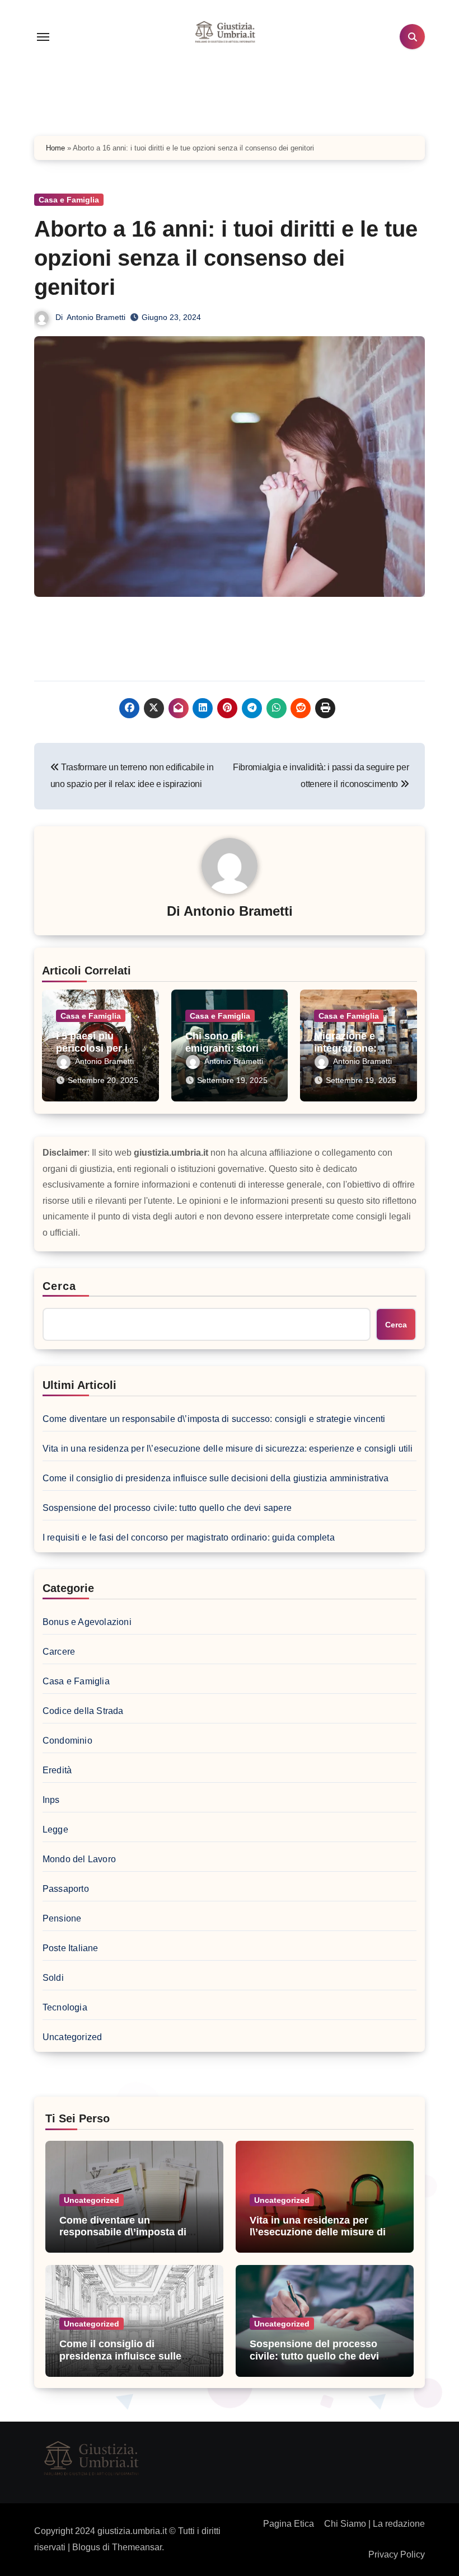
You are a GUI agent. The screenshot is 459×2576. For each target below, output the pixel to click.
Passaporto (66, 1889)
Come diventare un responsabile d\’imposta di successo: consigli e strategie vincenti (214, 1419)
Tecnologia (65, 2007)
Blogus (86, 2547)
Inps (51, 1800)
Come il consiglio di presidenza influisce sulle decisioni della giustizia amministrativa (216, 1478)
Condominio (67, 1740)
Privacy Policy (396, 2554)
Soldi (53, 1977)
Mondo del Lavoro (79, 1859)
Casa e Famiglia (69, 199)
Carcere (59, 1651)
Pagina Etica (288, 2523)
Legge (55, 1829)
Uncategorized (72, 2037)
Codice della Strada (83, 1711)
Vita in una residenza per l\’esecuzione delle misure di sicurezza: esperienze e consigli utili (228, 1448)
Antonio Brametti (96, 317)
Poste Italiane (71, 1948)
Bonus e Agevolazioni (87, 1622)
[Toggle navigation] (43, 37)
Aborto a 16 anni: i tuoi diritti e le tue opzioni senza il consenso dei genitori (226, 257)
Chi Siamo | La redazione (374, 2523)
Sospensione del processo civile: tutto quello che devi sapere (167, 1508)
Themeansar (137, 2547)
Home (55, 148)
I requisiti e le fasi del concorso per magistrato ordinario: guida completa (189, 1537)
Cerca (60, 1286)
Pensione (62, 1918)
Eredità (57, 1770)
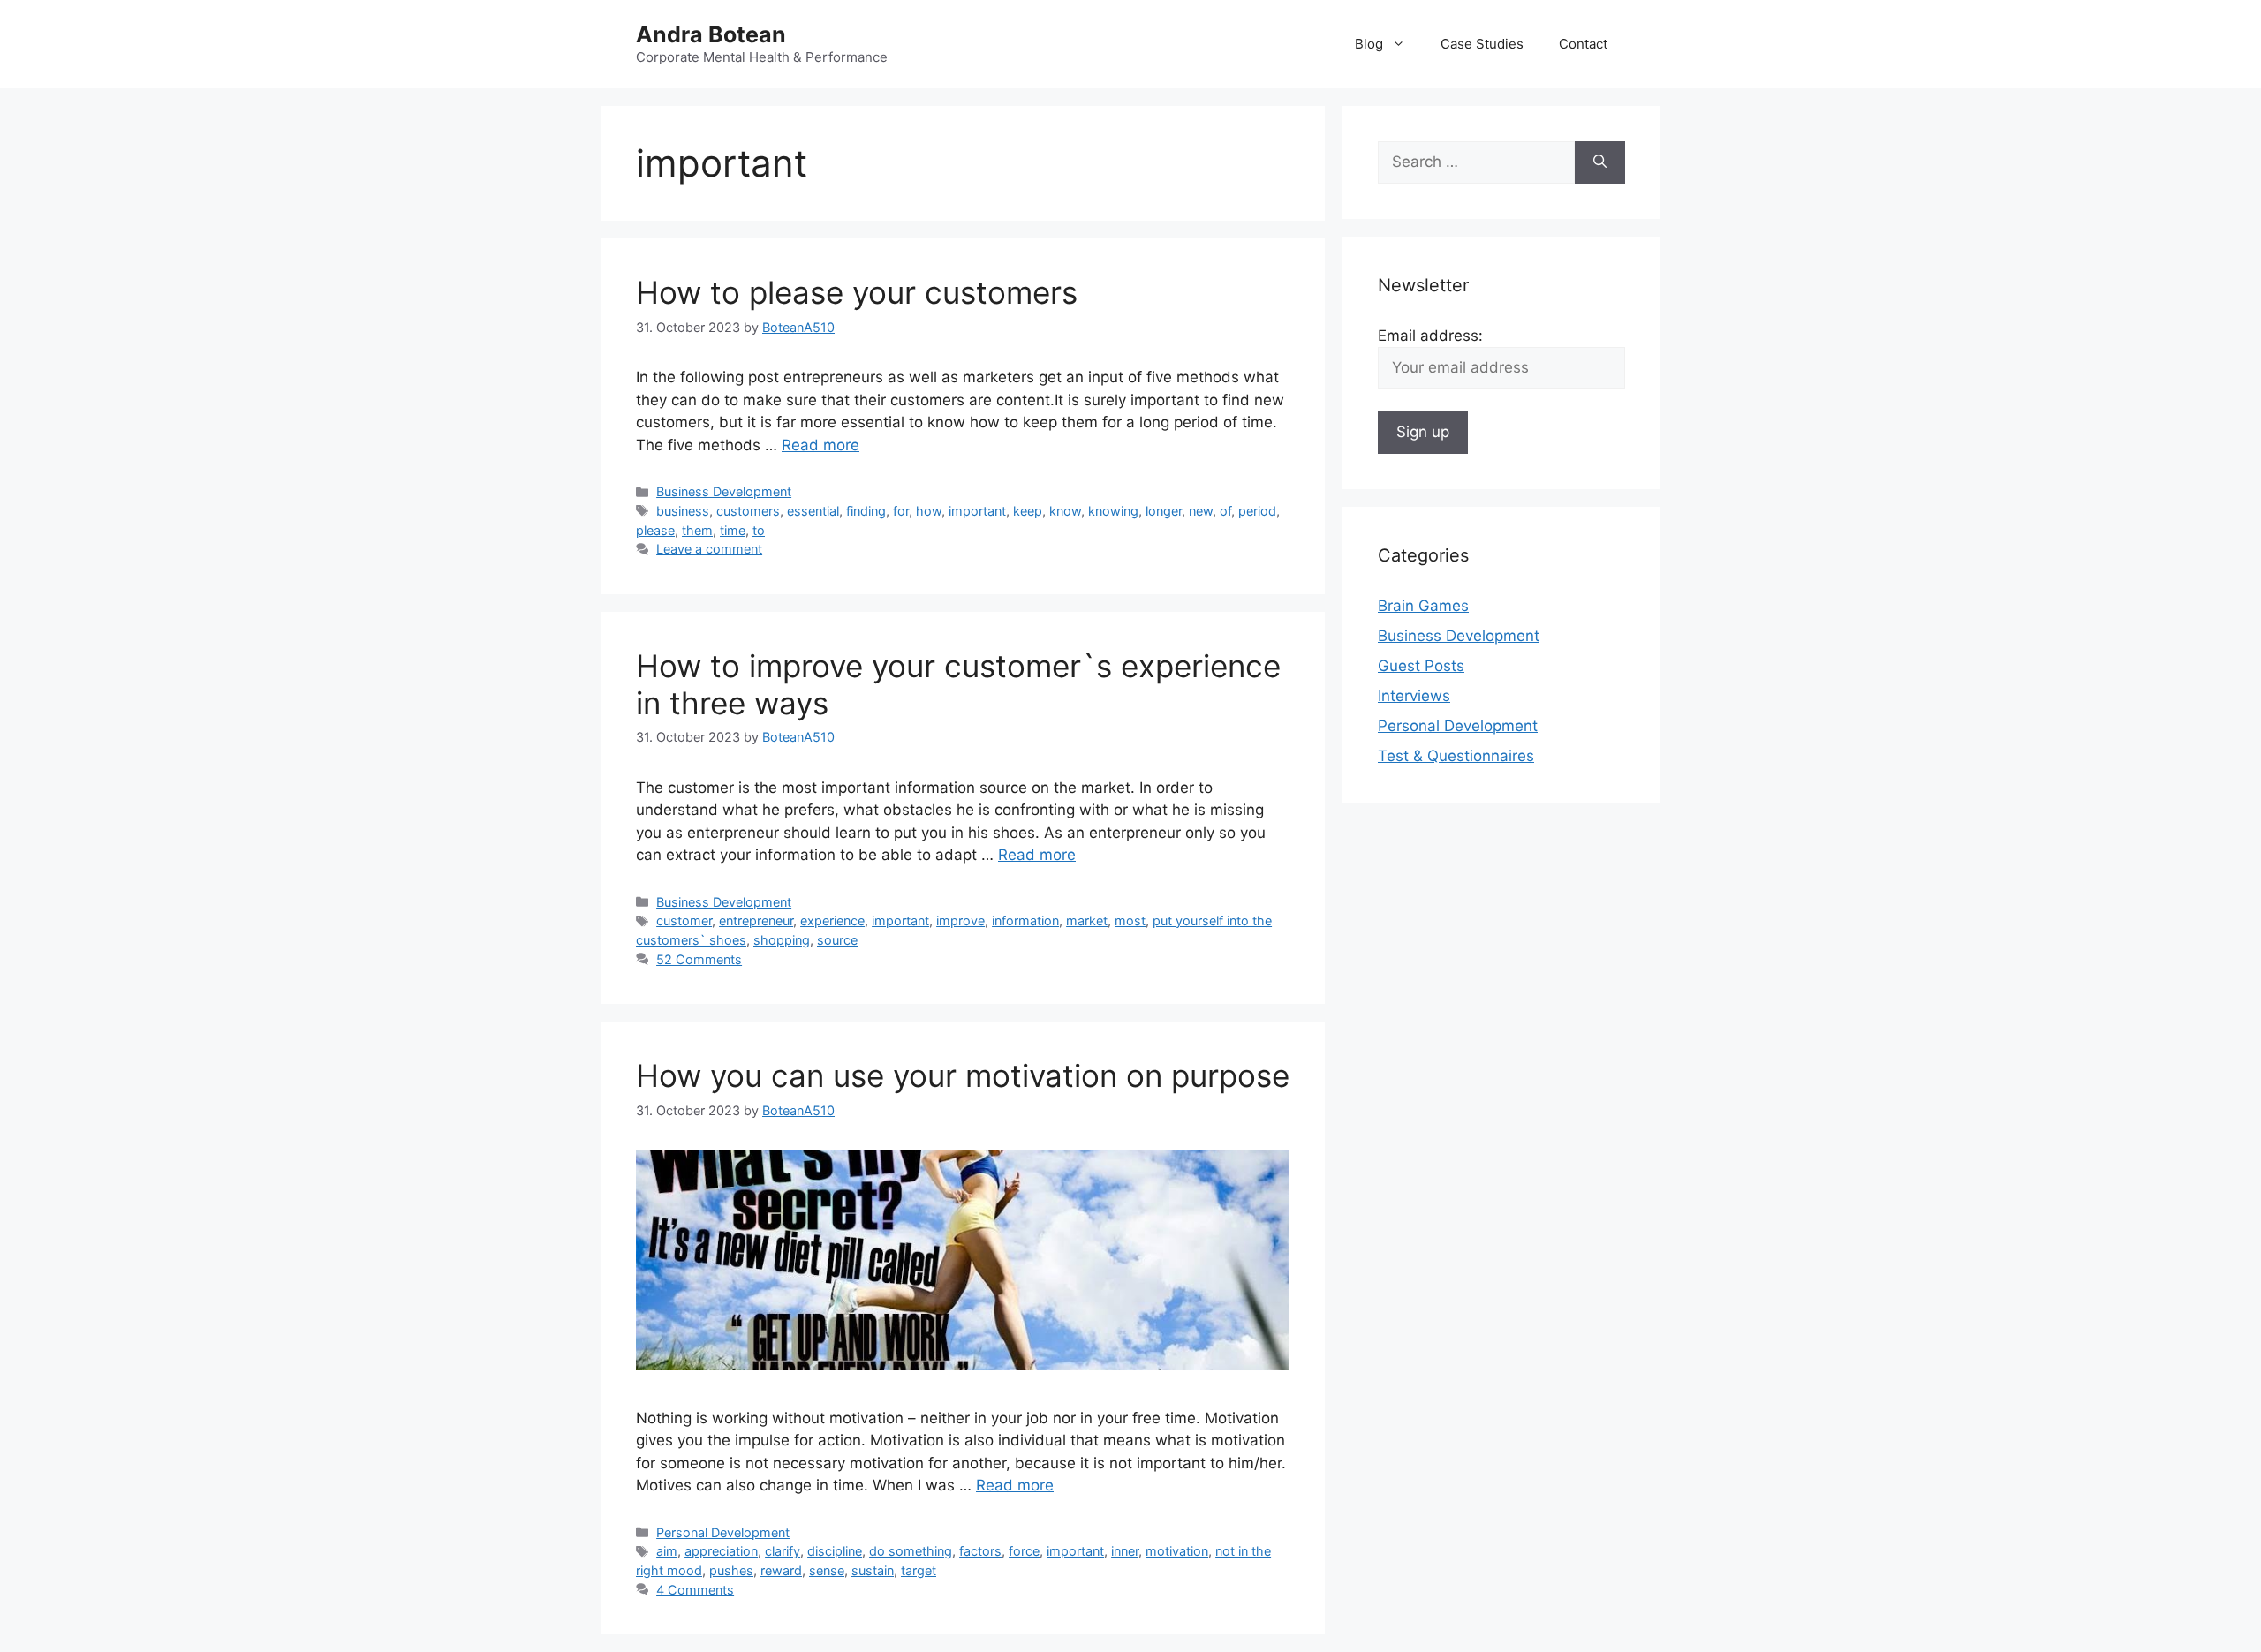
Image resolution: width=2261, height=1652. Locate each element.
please (655, 530)
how (928, 510)
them (697, 530)
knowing (1113, 510)
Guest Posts (1421, 666)
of (1225, 510)
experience (832, 920)
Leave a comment (709, 548)
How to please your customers (857, 292)
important (977, 510)
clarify (782, 1550)
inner (1124, 1550)
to (758, 530)
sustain (872, 1570)
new (1201, 510)
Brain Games (1423, 606)
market (1087, 920)
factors (980, 1550)
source (837, 939)
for (901, 510)
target (918, 1570)
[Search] (1600, 162)
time (732, 530)
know (1065, 510)
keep (1027, 510)
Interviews (1414, 696)
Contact (1583, 43)
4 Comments (695, 1589)
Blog (1369, 43)
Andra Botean (711, 34)
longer (1164, 510)
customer (684, 920)
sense (826, 1570)
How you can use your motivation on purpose (962, 1075)
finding (866, 510)
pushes (731, 1570)
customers (748, 510)
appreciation (721, 1550)
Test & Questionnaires (1456, 756)
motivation (1177, 1550)
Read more (820, 445)
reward (781, 1570)
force (1024, 1550)
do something (910, 1550)
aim (666, 1550)
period (1257, 510)
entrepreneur (756, 920)
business (682, 510)
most (1130, 920)
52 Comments (699, 959)
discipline (834, 1550)
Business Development (723, 491)
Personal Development (723, 1532)
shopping (781, 939)
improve (960, 920)
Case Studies (1482, 43)
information (1025, 920)
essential (813, 510)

__What you need to do__.
Everything in the listing should be repeated exactly except the pictures.

__Exercise result__.
You are a GUI agent. The screenshot is 459×2576. For each target below, output the pixel to click.
Passaporto (66, 1889)
Come diventare un responsabile d\’imposta di successo: consigli e strategie vincenti (214, 1419)
Tecnologia (65, 2007)
Blogus (86, 2547)
Inps (51, 1800)
Come il consiglio di presidenza influisce sulle decisioni della giustizia amministrativa (216, 1478)
Condominio (67, 1740)
Privacy Policy (396, 2554)
Soldi (53, 1977)
Mondo del Lavoro (79, 1859)
Casa e Famiglia (69, 199)
Carcere (59, 1651)
Pagina Etica (288, 2523)
Legge (55, 1829)
Uncategorized (72, 2037)
Codice della Strada (83, 1711)
Vita in una residenza per l\’esecuzione delle misure di sicurezza: esperienze e consigli utili (228, 1448)
Antonio Brametti (96, 317)
Poste Italiane (71, 1948)
Bonus e Agevolazioni (87, 1622)
[Toggle navigation] (43, 37)
Aborto a 16 anni: i tuoi diritti e le tue opzioni senza il consenso dei genitori (226, 257)
Chi Siamo | La redazione (374, 2523)
Sospensione del processo civile: tutto quello che devi sapere (167, 1508)
Themeansar (137, 2547)
Home (55, 148)
I requisiti e le fasi del concorso per magistrato ordinario: guida completa (189, 1537)
Cerca (60, 1286)
Pensione (62, 1918)
Eredità (57, 1770)
Image resolution: width=2261, height=1652. Locate each element.
please (655, 530)
how (928, 510)
them (697, 530)
knowing (1113, 510)
Guest Posts (1421, 666)
of (1225, 510)
experience (832, 920)
Leave a comment (709, 548)
How to please your customers (857, 292)
important (977, 510)
clarify (782, 1550)
inner (1124, 1550)
to (758, 530)
sustain (872, 1570)
new (1201, 510)
Brain Games (1423, 606)
market (1087, 920)
factors (980, 1550)
source (837, 939)
for (901, 510)
target (918, 1570)
[Search] (1600, 162)
time (732, 530)
know (1065, 510)
keep (1027, 510)
Interviews (1414, 696)
Contact (1583, 43)
4 Comments (695, 1589)
Blog (1369, 43)
Andra Botean (711, 34)
longer (1164, 510)
customer (684, 920)
sense (826, 1570)
How you can use your motivation on purpose (962, 1075)
finding (866, 510)
pushes (731, 1570)
customers (748, 510)
appreciation (721, 1550)
Test & Questionnaires (1456, 756)
motivation (1177, 1550)
Read more (820, 445)
reward (781, 1570)
force (1024, 1550)
do something (910, 1550)
aim (666, 1550)
period (1257, 510)
entrepreneur (756, 920)
business (682, 510)
most (1130, 920)
52 Comments (699, 959)
discipline (834, 1550)
Business Development (723, 491)
Personal Development (723, 1532)
shopping (781, 939)
improve (960, 920)
Case Studies (1482, 43)
information (1025, 920)
essential (813, 510)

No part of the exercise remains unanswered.